Today’s tough interviewers are recognisably in that tradition of holding power accountable to truth... John Humphrys has been one of the best of our time. What’s made John distinctive has been his fearless moral passion, and his refusal to be fobbed off with evasions and equivocations. He’s been called ‘radio’s rottweiler’ and the BBC’s ‘scrappy, scruffy mongrel terrier’, chasing every rabbit, catching every ball, leaping on the grandest sofa with mud on his paws and a bark of amused defiance.”

“He’s been called the listener’s champion because he asked the questions we’d like to ask but don’t get the chance to. To do that for 32 years without loss of energy or integrity is quite something.”

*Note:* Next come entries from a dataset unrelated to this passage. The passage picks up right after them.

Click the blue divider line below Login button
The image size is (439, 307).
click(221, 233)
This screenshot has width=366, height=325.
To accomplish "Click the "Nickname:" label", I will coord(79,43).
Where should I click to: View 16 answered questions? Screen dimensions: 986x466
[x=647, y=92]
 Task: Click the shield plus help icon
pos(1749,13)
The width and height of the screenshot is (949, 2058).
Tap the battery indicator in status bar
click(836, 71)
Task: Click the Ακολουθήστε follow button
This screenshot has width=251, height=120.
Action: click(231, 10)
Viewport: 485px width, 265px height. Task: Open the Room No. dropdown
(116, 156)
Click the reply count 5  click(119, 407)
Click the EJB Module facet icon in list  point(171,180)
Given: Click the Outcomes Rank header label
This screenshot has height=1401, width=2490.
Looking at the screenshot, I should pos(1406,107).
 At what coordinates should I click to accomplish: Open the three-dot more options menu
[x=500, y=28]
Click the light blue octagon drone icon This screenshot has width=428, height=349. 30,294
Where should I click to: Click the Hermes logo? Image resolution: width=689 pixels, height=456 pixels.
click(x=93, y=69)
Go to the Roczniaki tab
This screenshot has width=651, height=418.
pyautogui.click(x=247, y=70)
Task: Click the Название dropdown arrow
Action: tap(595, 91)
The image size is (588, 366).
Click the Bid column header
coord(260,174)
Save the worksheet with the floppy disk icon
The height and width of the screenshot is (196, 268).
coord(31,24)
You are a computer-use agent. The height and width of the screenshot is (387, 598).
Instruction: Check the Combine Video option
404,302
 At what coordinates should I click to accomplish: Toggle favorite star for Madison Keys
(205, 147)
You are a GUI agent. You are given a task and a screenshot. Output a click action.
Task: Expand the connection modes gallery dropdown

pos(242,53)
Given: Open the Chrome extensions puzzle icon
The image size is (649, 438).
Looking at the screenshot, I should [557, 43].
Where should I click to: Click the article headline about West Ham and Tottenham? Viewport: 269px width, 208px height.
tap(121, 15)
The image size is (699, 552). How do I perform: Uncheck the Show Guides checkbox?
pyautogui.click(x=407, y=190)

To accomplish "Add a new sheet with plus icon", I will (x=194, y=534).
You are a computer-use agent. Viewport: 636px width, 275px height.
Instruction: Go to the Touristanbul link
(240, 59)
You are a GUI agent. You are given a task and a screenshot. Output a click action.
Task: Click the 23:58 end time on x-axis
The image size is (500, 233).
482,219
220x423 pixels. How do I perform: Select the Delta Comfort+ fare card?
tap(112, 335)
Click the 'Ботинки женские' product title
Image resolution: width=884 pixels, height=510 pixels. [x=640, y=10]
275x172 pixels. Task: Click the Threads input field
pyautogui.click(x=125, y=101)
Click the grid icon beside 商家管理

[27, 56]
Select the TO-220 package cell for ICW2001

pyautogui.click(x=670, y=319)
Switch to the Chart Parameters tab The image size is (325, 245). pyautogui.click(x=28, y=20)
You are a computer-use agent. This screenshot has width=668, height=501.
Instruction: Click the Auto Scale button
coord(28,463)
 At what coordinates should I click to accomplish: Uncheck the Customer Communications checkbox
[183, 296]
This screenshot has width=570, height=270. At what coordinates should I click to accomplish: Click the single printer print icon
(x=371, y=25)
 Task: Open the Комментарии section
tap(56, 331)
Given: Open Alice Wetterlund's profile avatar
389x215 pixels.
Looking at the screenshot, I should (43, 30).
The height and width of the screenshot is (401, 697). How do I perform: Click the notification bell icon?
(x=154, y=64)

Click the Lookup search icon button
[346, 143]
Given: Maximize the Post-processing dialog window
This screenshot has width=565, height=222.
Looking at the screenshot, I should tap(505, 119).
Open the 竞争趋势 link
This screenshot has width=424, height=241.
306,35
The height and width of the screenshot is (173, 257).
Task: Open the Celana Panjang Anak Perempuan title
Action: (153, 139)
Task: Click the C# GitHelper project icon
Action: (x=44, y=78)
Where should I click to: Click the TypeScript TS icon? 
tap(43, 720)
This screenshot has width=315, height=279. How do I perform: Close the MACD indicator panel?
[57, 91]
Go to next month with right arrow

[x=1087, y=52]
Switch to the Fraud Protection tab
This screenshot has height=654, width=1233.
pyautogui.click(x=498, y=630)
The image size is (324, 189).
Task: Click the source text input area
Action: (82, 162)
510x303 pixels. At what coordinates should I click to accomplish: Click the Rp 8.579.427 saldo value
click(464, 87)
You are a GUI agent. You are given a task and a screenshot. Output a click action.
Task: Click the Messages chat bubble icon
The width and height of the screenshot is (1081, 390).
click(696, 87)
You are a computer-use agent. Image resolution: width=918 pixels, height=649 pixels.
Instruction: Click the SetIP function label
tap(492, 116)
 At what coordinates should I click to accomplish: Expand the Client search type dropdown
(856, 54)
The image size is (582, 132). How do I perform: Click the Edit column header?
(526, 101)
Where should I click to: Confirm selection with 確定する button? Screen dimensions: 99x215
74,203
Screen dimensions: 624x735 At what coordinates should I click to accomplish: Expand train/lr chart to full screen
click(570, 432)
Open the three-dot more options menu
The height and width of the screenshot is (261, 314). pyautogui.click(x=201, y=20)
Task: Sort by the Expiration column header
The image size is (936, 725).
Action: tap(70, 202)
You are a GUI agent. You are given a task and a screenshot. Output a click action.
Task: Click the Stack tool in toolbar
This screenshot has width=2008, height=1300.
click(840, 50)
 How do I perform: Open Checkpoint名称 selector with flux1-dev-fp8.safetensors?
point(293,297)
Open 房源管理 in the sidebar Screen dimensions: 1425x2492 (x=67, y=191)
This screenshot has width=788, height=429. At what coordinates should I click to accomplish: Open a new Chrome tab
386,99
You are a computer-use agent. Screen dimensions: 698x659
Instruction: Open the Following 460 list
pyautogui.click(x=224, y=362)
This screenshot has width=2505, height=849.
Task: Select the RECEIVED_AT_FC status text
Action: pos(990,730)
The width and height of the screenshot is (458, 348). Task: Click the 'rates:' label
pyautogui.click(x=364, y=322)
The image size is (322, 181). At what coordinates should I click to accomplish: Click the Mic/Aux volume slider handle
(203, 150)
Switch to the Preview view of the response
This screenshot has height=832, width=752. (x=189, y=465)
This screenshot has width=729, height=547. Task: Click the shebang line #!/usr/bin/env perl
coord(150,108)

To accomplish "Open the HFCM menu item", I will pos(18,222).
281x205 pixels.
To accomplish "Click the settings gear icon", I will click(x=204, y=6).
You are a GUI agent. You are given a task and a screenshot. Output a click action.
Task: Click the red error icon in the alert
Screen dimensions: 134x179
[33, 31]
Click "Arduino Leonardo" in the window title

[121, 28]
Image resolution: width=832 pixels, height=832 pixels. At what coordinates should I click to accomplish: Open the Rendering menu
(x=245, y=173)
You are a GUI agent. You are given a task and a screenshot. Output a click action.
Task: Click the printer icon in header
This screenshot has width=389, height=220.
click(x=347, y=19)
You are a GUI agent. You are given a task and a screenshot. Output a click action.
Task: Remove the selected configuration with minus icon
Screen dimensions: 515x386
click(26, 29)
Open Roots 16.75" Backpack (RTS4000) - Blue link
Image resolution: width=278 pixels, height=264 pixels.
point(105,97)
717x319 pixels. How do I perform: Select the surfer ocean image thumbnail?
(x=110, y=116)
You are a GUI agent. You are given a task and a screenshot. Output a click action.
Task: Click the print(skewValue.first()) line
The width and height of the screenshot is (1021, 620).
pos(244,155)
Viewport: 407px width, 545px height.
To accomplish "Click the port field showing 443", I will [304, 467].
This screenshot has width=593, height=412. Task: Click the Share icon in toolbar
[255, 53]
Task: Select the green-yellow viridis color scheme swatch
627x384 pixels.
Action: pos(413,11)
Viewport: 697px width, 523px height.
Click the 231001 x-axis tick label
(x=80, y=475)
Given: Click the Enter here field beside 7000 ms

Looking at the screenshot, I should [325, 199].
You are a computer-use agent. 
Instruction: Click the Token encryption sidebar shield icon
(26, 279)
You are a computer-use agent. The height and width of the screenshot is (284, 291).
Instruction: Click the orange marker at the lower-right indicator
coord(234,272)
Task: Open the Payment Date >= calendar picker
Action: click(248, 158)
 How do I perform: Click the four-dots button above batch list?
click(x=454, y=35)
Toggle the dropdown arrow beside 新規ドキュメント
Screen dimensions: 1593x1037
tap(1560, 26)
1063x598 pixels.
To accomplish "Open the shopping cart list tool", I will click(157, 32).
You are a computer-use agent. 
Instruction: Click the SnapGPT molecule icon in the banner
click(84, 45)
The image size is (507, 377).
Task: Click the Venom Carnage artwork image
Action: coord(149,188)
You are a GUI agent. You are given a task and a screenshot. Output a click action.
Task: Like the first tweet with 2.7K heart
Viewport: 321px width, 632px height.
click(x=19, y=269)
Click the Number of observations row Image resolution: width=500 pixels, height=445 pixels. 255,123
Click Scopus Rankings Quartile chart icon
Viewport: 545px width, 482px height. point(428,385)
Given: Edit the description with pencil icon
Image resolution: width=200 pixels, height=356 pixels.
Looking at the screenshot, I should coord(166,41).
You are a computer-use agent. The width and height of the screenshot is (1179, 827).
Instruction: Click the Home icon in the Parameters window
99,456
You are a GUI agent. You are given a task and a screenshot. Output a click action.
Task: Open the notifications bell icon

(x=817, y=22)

In a tribute in the Radio Times, Justin Webb wrote: “There are plenty who don’t like him, who think he’s gone on too long, who want him ‘pensioned off’ or ‘put out of his misery’ or whatever the phrase is they use to suggest that being a man in his seventies on air is somehow an affront.

“Most of these folks would see themselves as impeccable anti-sexists and anti-racists, but ageism is alive and well and apparently deeply acceptable in the anti-John movement.”

Today editor Sarah Sands revealed that Mr Cameron joked he was coming on Thursday’s programme “to make sure he got the old bugger out of the building”.

“He doesn’t let go,” Sands said of Humphrys on Radio 4’s The Media Show. “He’s a terrier, so I think you should expect something exciting.”

The Today programme will continue with four main presenters – Justin Webb, Mishal Husain, Martha Kearney and Nick Robinson – rather than directly replacing Humphrys, who will continue to present Mastermind on BBC2.